“Art can help us understand what is at stake when we speak of disaster displacement, and why policy work to address the issue is so important.”
Art has the potential to eloquently communicate the impact that displacement due to disasters and the adverse effects of climate change can have on human lives. Bringing this emotive aspect to inform international policymaking is no small feat. DISPLACEMENT- Uncertain Journeys is an integrated cultural project that supports the Platform on Disaster Displacement (PDD), using art practice and research to bring issues of disaster displacement to global, regional and national policymakers. Its activities engage government representatives and other policymakers in dynamic discussion about disasters, climate change and displacement through exhibitions and installations, commissioned artwork, cultural dialogues, public events, an online art gallery linked to social media, and publications. Curator Hannah Entwisle Chapuisat talks about her experience with this unique project…
PDD Secretariat: What was your motivation behind starting the project DISPLACEMENT- Uncertain Journeys?
Ms. Hannah Entwisle Chapuisat: DISPLACEMENT- Uncertain Journeys was inspired by a desire to introduce new insights and energy into the way disaster displacement is presented, discussed and understood in international fora. When I joined the Nansen Initiative in 2013 as the Research and Partnerships Officer, I had just completed a Master of Fine Arts at the Geneva University of Art and Design (HEAD- Genève), where I had studied socially engaged art practices through the lens of my background in international law and policy. After working for many years with the UN on displacement and humanitarian response issues, I felt that these art practices were particularly effective at addressing both the factual and emotional elements of displacement. Yet, I was keenly aware that they were absent from international policy debates.

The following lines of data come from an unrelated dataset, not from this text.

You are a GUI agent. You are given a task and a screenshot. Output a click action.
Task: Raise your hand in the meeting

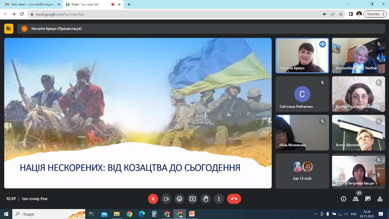(206, 199)

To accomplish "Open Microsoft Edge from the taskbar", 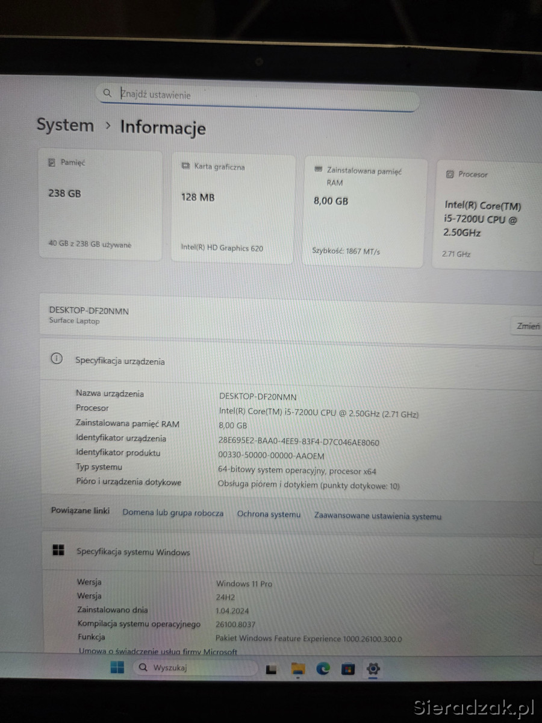I will pos(323,668).

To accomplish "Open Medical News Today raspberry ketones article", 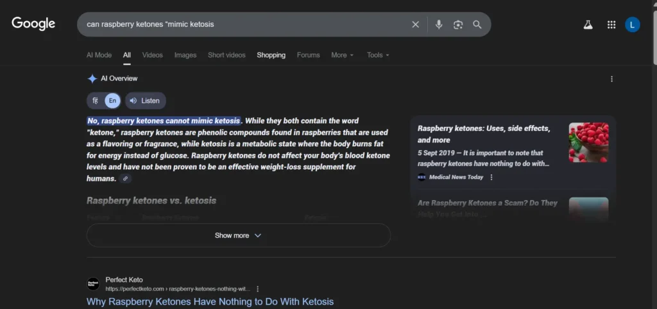I will click(x=484, y=134).
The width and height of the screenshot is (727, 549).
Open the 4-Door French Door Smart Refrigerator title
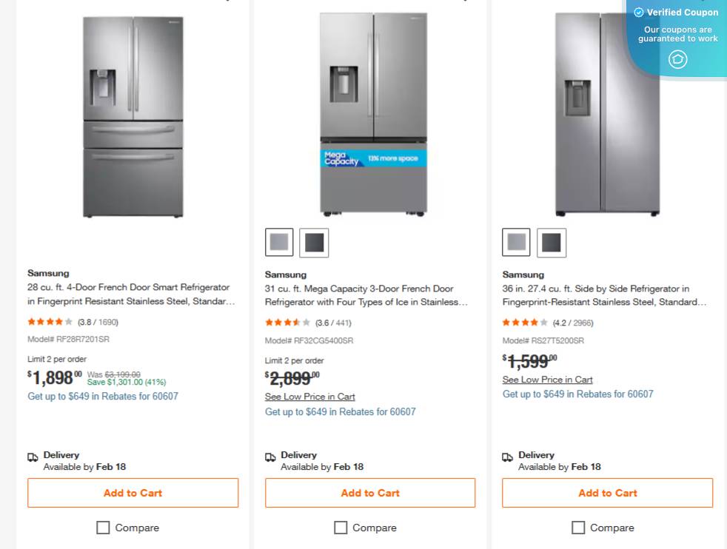click(x=128, y=294)
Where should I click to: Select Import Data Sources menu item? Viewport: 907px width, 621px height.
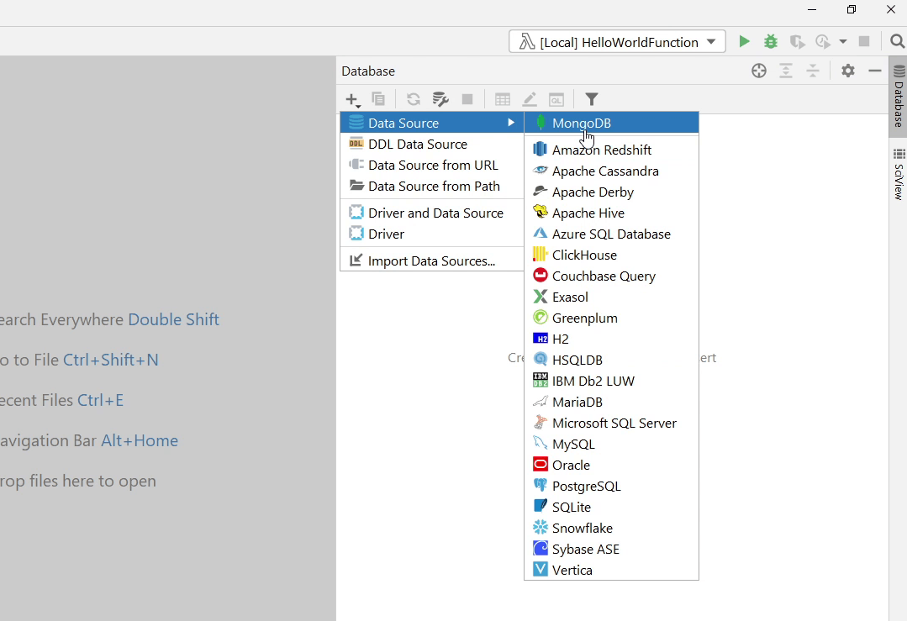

DISPLACEMENT is an experiment in bringing together the two worlds of contemporary art and policymaking to focus more sharply on the human side of disaster displacement. With the support of colleagues from the Nansen Initiative and working together with the late Prof. Chris Wainwright and his team from the University of the Arts London (UAL), we created the DISPLACEMENT project in 2015 as a way to contribute artistic forms of understanding and knowledge to intergovernmental processes addressing disaster displacement.
I am grateful that we have been able to continue the collaboration with the PDD, the Norwegian Refugee Council (NRC), UAL, and others.
PDD Secretariat: Why art? How does art help further the global response to disaster displacement?
Ms. Hannah Entwisle Chapuisat: Artists have the ability to capture complex issues or feelings in images, sound or installations that would take me paragraphs to explain in writing. And even then, I may never achieve the same result.
Artists can build imaginary worlds and play with utopian ideas to explore alternative solutions to address challenges related to disaster displacement. For example, artist Mary Mattingly has built floating, self-sufficient human habitats in works like Swale and Waterpod. The art collective Re-Locate Kivalina has developed the Kivalina Biochar Reactor, a functioning mobile water sanitation system for the indigenous Alaskan community in the village of Kivalina, which is planning to relocate. Art can also help us understand what is at stake when we speak of disaster displacement, and why policy work to address the issue is so important. For instance, artist Amy Balkin collaborates with communities impacted by climate change to create A People’s Archive of Sinking and Melting, which is a physical archive of fragments from human settlements that would need to be abandoned due to sea-level rise.
PDD Secretariat: You have been engaging policymakers through artistic interventions at various international intergovernmental conferences. Could you share some of your experiences with us?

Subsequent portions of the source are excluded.